++++ Page excerpt ++++
At Morty’s I’d hang out by the bar watching other comics’ sets and wait for a chance to go up. Sometimes Avery, the manager, would be there. He looked just like one of the Three Stooges, with a round face and bald head. Pretty soon, we got to talking. I told him how I got pregnant at thirteen, got paid selling crack, and dropped five thousand dollars on a custom paint job for my Cadillac. One night Avery said, “Why are you back here telling me all this? You need to put these stories onstage.”

I didn’t think a bunch of middle-class white folks would relate to my life, but Avery kept insisting. One night I finally decided to give it a shot.

“Hi, y’all,” I said, looking out into the audience. “I’m a mom. How many of y’all are parents? I had my kids early. Any of you guys had your kids early, too? Like fifth or sixth grade?” I told jokes about being a teenage mother and struggling to survive. I talked about Mama’s baptism hustle and the way she’d fire her pistol in the house. “I wish I was lying,” I said, “but this shit is true.”

I couldn’t believe it. Not only did I get some good laughs; the more personal I was, the more folks connected. One night after a show a blond lady carrying a Louis Vuitton purse and wearing big-ass diamond earrings came up to me and leaned in close. “I’ve been through what you went though,” she whispered.

“Your mama made you pickpocket from drunks?” I asked.

“No. I got pregnant when I was thirteen,” she said. “Those child-molesting assholes are everywhere.”

All those times Mama told me white folks were better than me had me thinking white people all lived the easy life. But that woman isn’t the only one who’s come up to me after a show to tell me about her shitty childhood or her drug-addicted parents. I was a grown woman before I found out black folks aren’t the only ones who have hard times. Everybody’s got a struggle. Nobody gets through this life easy.



It turns out comedy and selling drugs have a lot in common. You need to be quick, work hard, and give people what they want. But to make it in comedy, you also need a break. Back in the day, a comic could go on The Tonight Show and their career would take off overnight. But the industry changed. By the 2010s, it was all about podcasts. Every comic had one, and everyone wanted to be a guest. Except me. I didn’t know shit about podcasting, until the summer of 2014 when comedian Eddie Ifft was looking for a guest and a friend of his, a comic from Indianapolis, recommended me. Eddie and I spent an hour talking shit about cops and drugs and black people. I guess word got out that I had some good stories to tell, because I started getting invites from all over: comics Ari Shaffir, Bert Kreischer, Joey “Coco” Diaz, Tom Segura, and Christina Pazsitzky all had me on their podcasts. Even Joe Rogan, who is famous for keeping guests on for three hours talking about outer space and hallucinogenic drugs, invited me on his show. Sometimes I felt like these white boys were using me as a ghetto tour guide so they could learn about a place they’d be too scared to visit in real life. But other times, it felt like I was opening their eyes to a reality they needed to see.
++++ Dataset excerpts ++++
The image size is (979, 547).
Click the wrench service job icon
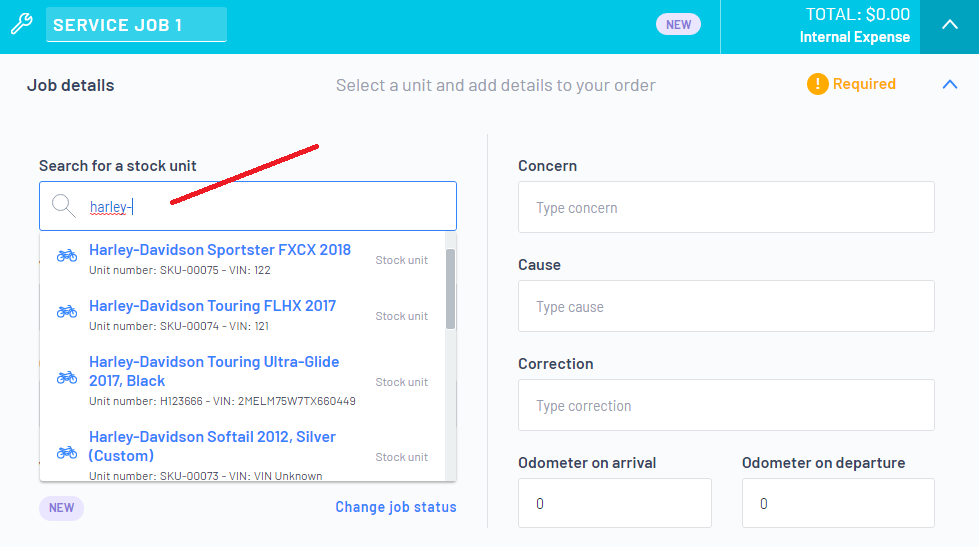point(22,24)
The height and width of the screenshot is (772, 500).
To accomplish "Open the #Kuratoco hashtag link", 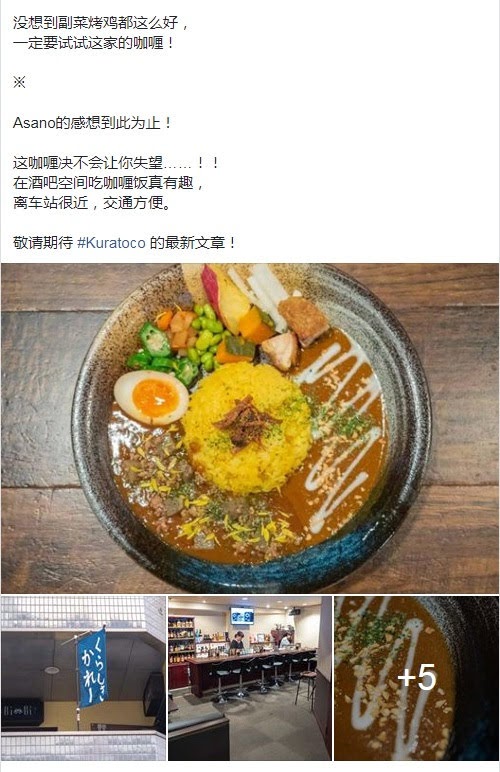I will [111, 243].
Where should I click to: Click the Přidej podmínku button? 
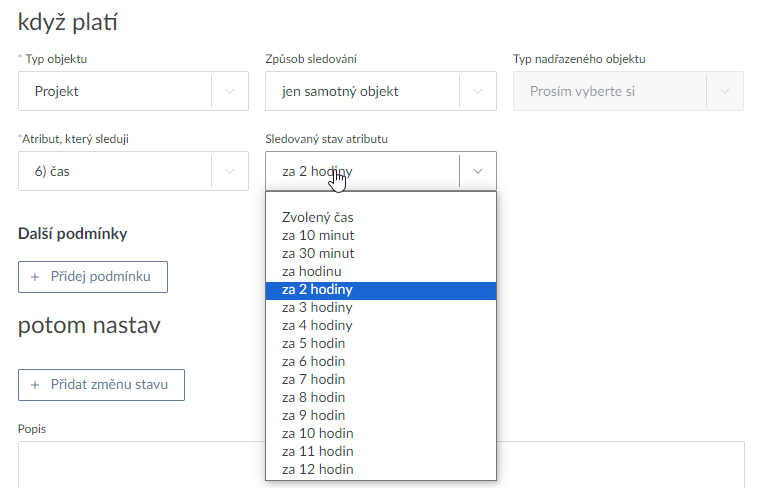[92, 277]
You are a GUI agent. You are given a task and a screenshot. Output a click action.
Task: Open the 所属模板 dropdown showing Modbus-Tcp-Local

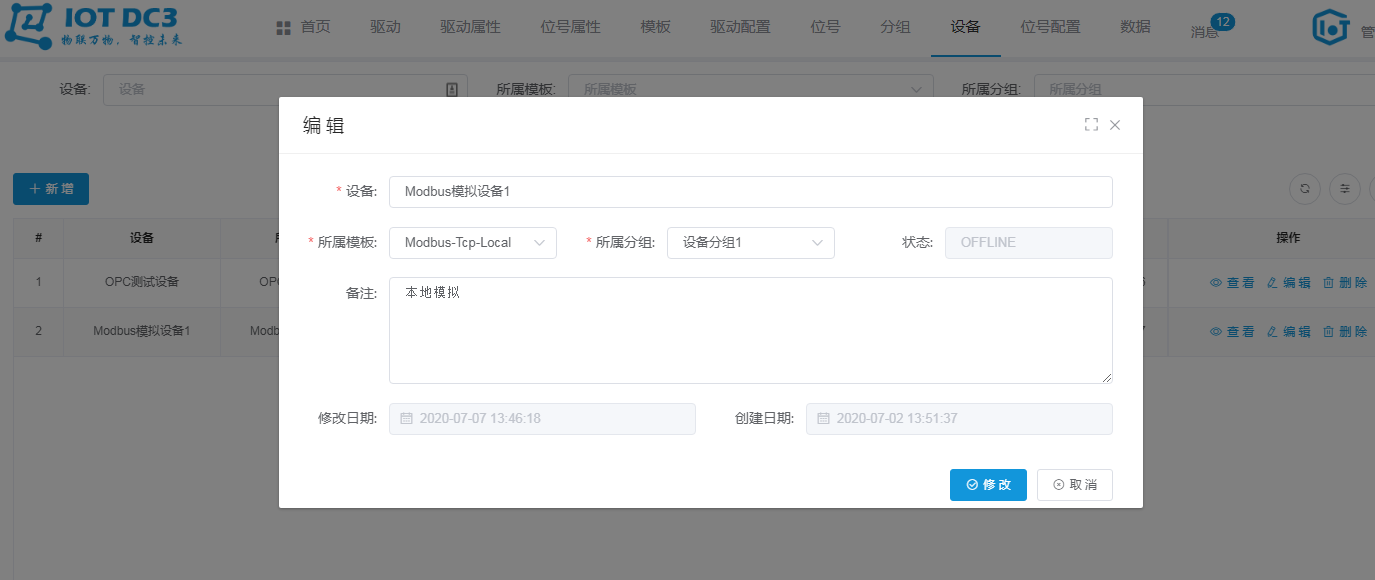click(x=472, y=242)
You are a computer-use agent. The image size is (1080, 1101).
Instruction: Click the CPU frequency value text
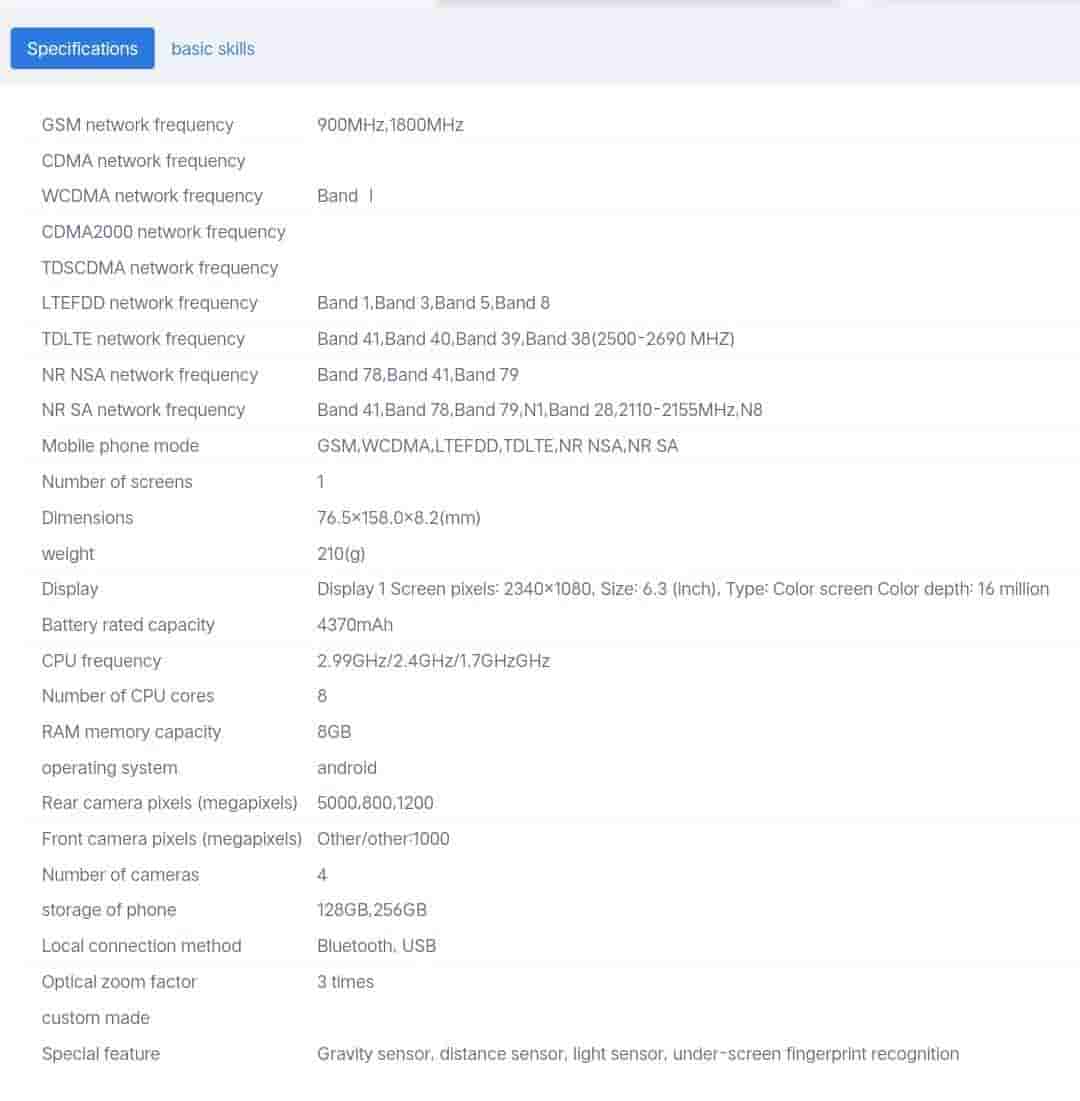[433, 661]
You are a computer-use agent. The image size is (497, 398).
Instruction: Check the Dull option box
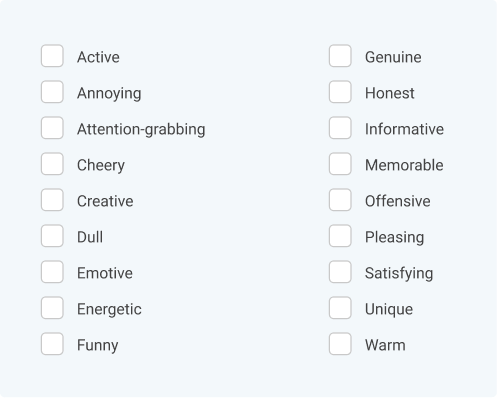(52, 236)
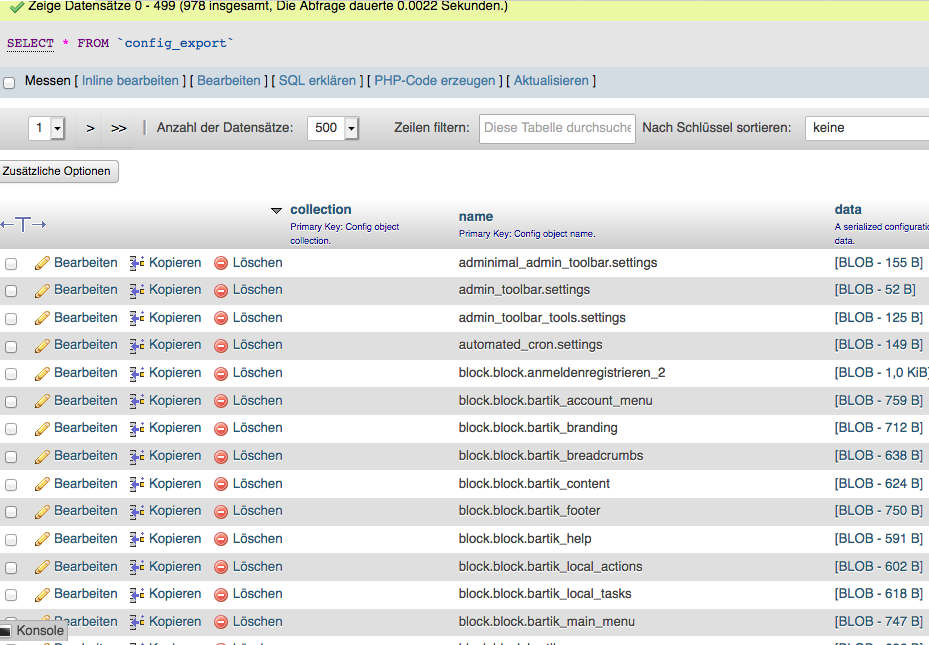Click the pencil edit icon for adminimal_admin_toolbar.settings
Screen dimensions: 929x645
point(42,263)
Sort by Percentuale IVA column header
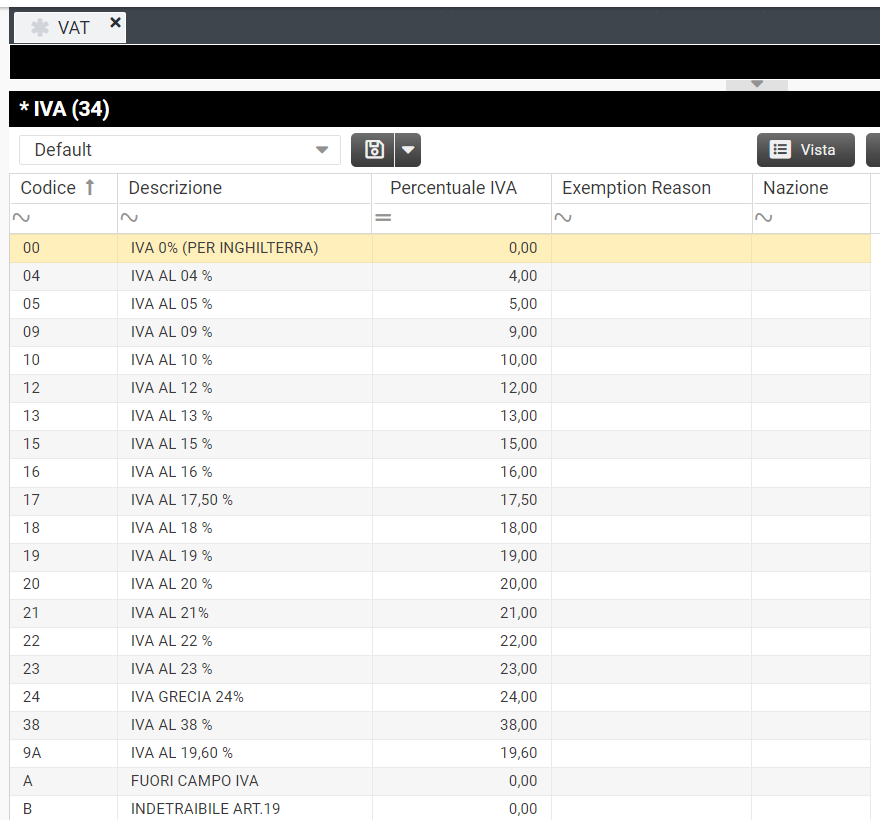The height and width of the screenshot is (820, 880). pyautogui.click(x=453, y=188)
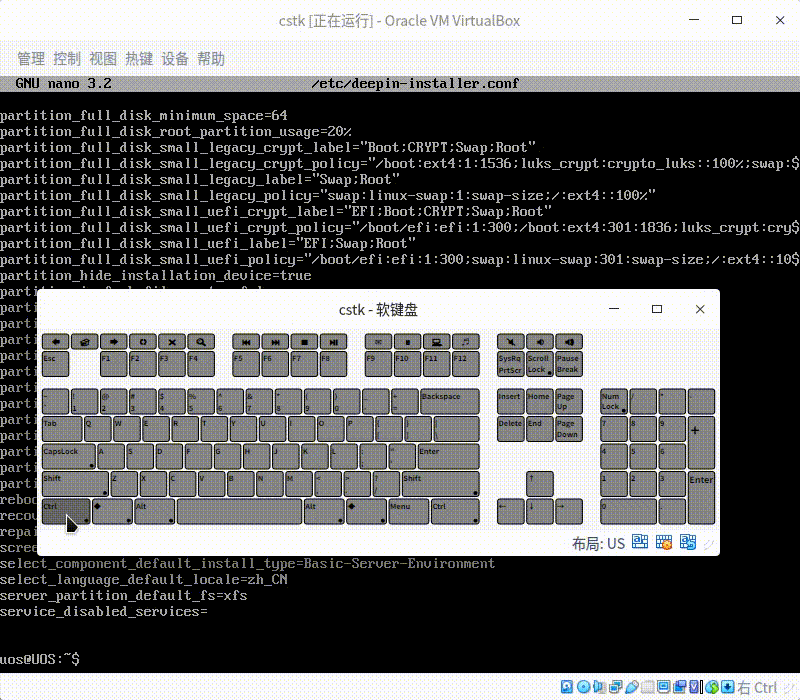Viewport: 800px width, 700px height.
Task: Click the network icon in the status bar
Action: point(618,686)
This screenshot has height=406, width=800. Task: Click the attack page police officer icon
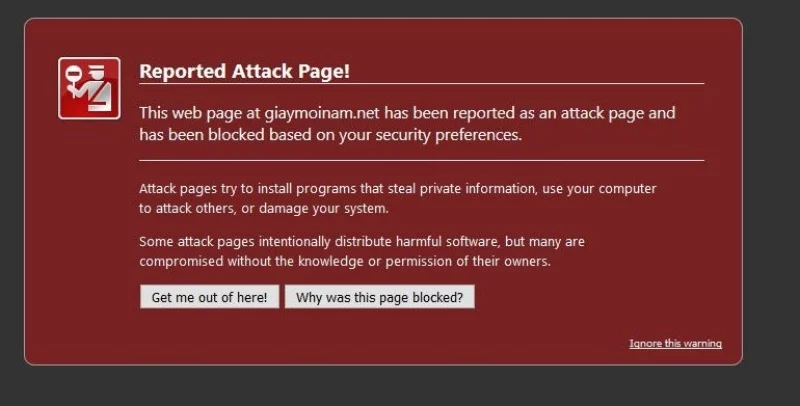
++++
Task brief
In the excerpt about starting out in stand-up comedy, who was the club manager at Morty's?

Your response
Avery